[[ DOCUMENT EXCERPT, beginning ]]

When Ian Fleming introduces us to SPECTRE in Thunderball, we get our most detailed listing of the organization and how it is structured.

Fleming says there are 20 full members under Blofeld, with six three-man sections plus experts Kotze and Maslov.

There is one item of confusion for me, Fleming says there were 20 men (not counting Blofeld) in attendance for the briefing behind the facade of F.I.R.C.O., but we learn that No. 1, Largo, is already on location in the Bahamas.

The twenty men who looked up the long table at this man and waited patiently for him to speak were a curious mixture of national types. But they had certain characteristics in common. They were all in the thirty-to-forty age-group, they all looked extremely fit, and nearly all of them—there were two who were different—had quick, hard, predatory eyes, the eyes of the wolves and the hawks that prey upon the herd. The two who were different were both scientists with scientists’ other-worldly eyes—Kotze, the East German physicist who had come over to the West five years before and had exchanged his secrets for a modest pension and retirement in Switzerland, and Maslov, formerly Kandinsky, the Polish electronics expert who, in 1956, had resigned as head of the radio research department of Philips AG of Eindhoven and had then disappeared into obscurity. The other eighteen men consisted of cells of three (Blofeld accepted the Communist triangle system for security reasons) from six national groups and, within these groups, from six of the world’s great criminal and subversive organizations. There were three Sicilians from the top echelon of the Unione Siciliano, the Mafia; three Corsican Frenchmen from the Union Corse, the secret society contemporary with and similar to the Mafia that runs nearly all organized crime in France; three former members of SMERSH, the Soviet organization for the execution of traitors and enemies of the State that had been disbanded on the orders of Khrushchev in 1958 and replaced by the Special Executive Department of the M.W.D.; three of the top surviving members of the former Sonderdienst of the Gestapo; three tough Yugoslav operatives who had resigned from Marshal Tito’s Secret Police, and three highland Turks (the Turks of the plains are no good) formerly members of Blofeld’s RAHIR and subsequently responsible for KRYSTAL, the important Middle Eastern pipeline whose outlet is Beirut.

[[ DOCUMENT EXCERPT, end ]]

• [REQUIRED ACTION]
In the passage on SPECTRE, which secret society did the three Corsican Frenchmen come from?

[[ INFORMATION, beginning ]]

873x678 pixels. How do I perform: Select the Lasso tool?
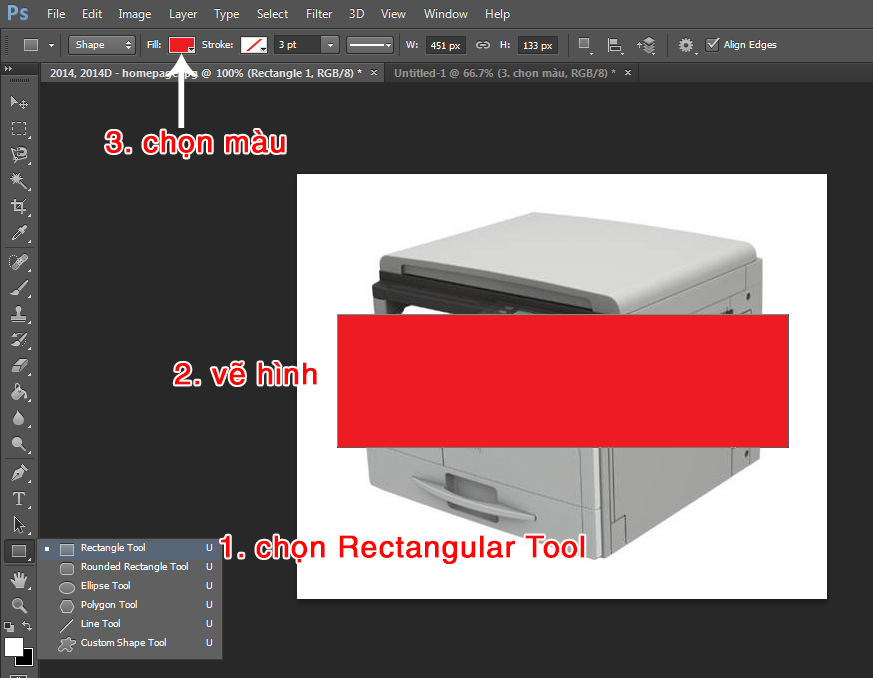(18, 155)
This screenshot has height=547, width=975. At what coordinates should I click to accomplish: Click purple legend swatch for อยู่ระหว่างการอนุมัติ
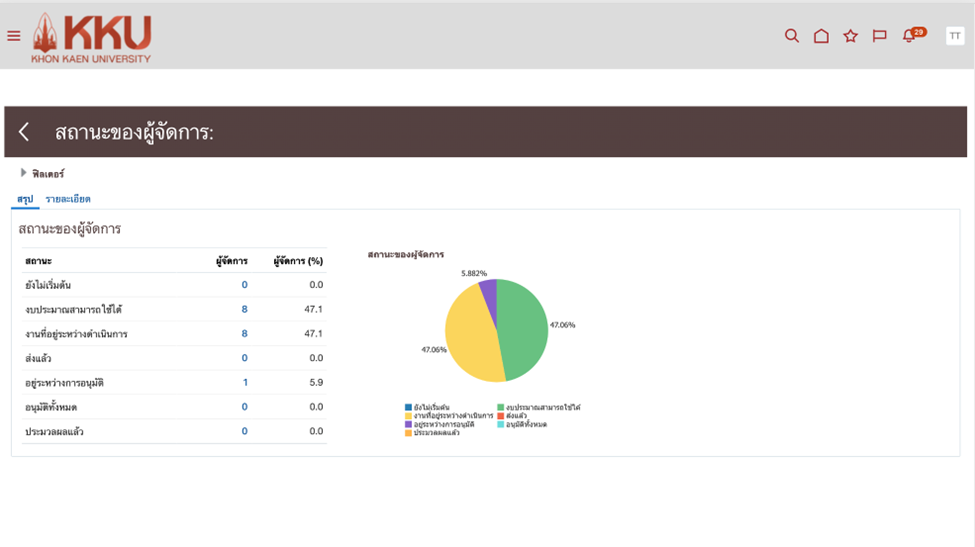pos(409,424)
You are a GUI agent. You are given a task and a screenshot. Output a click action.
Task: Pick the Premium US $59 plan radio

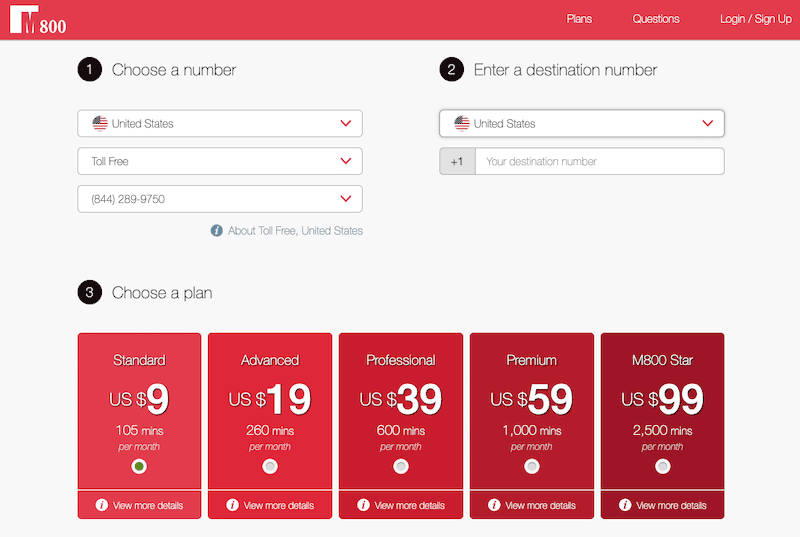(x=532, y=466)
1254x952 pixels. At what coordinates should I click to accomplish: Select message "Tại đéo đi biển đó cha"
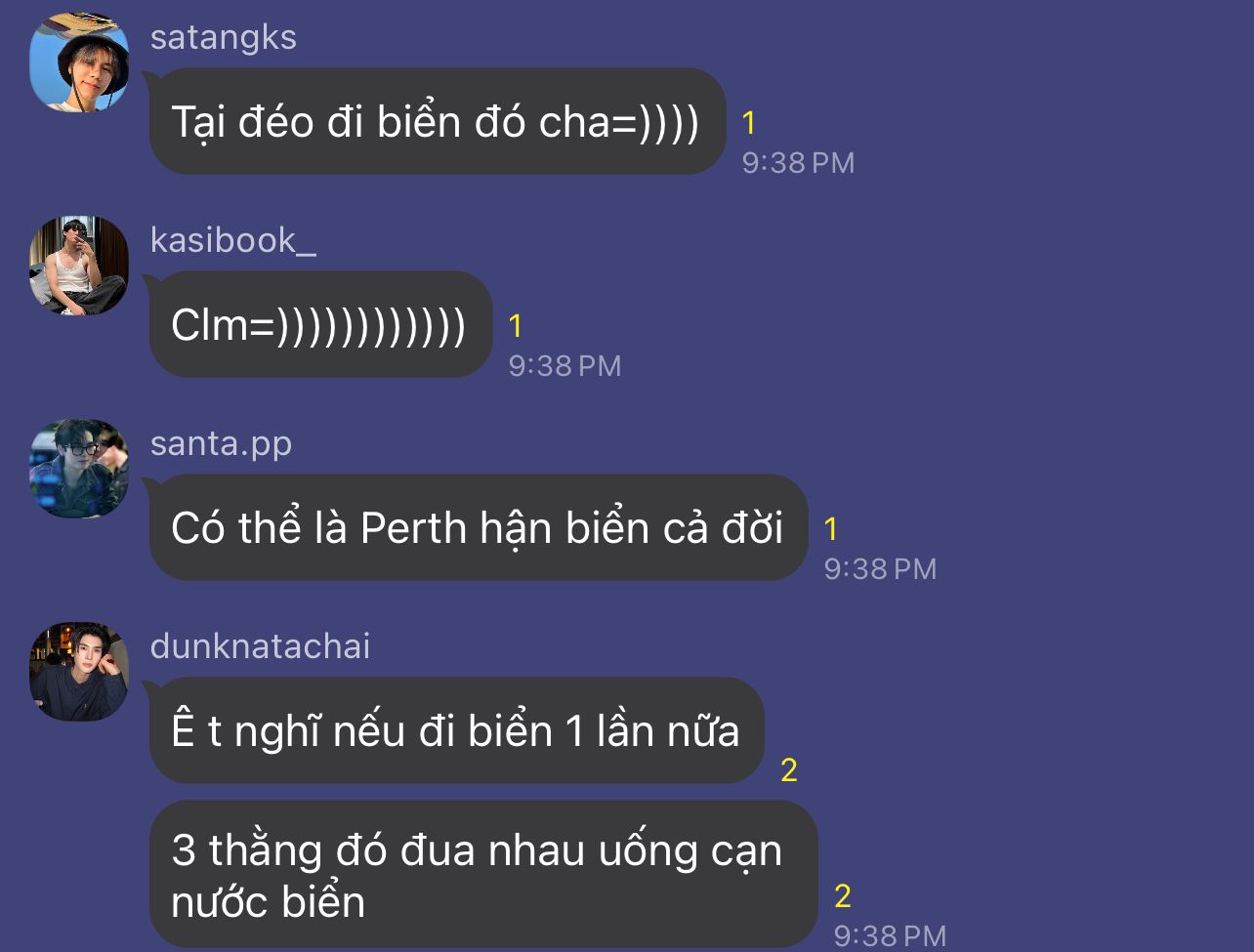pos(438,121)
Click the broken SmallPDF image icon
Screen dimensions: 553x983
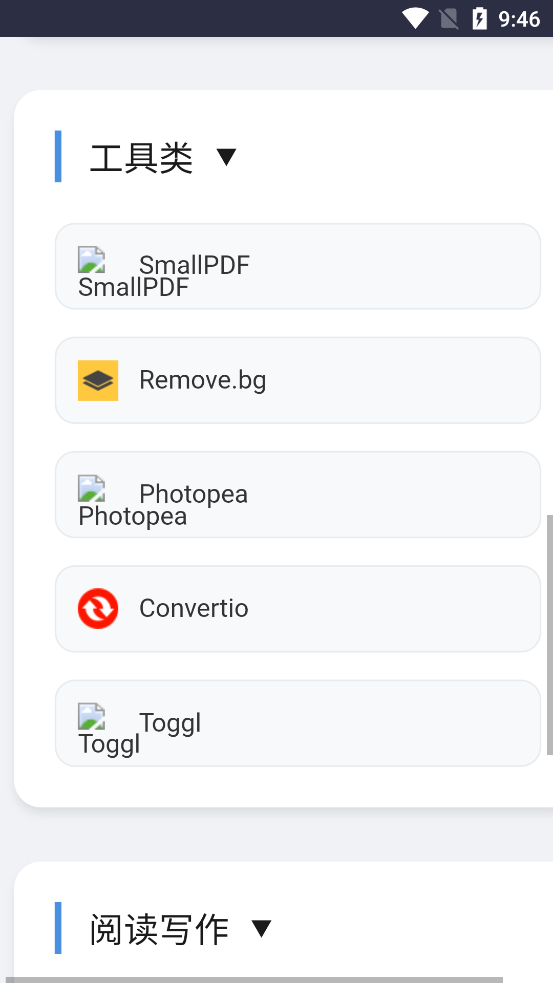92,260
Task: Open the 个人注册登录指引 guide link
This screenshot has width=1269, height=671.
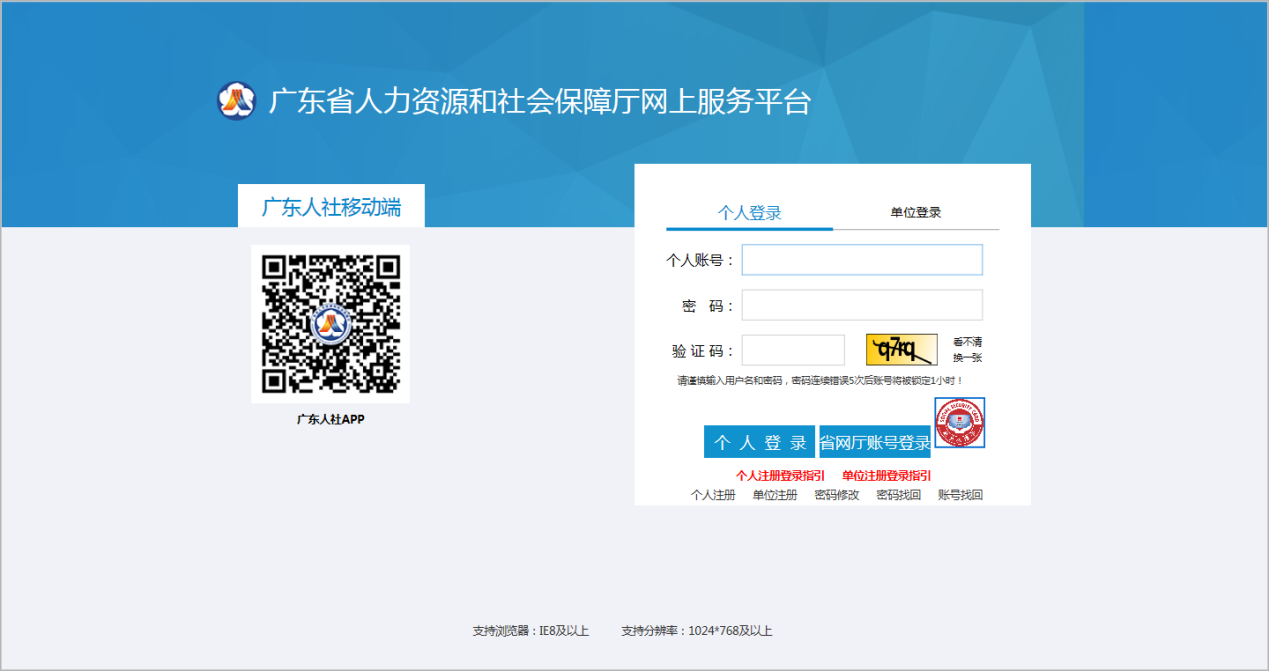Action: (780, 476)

[[ INFORMATION, end ]]

• [REPLY TO THE TASK]
The Union Corse.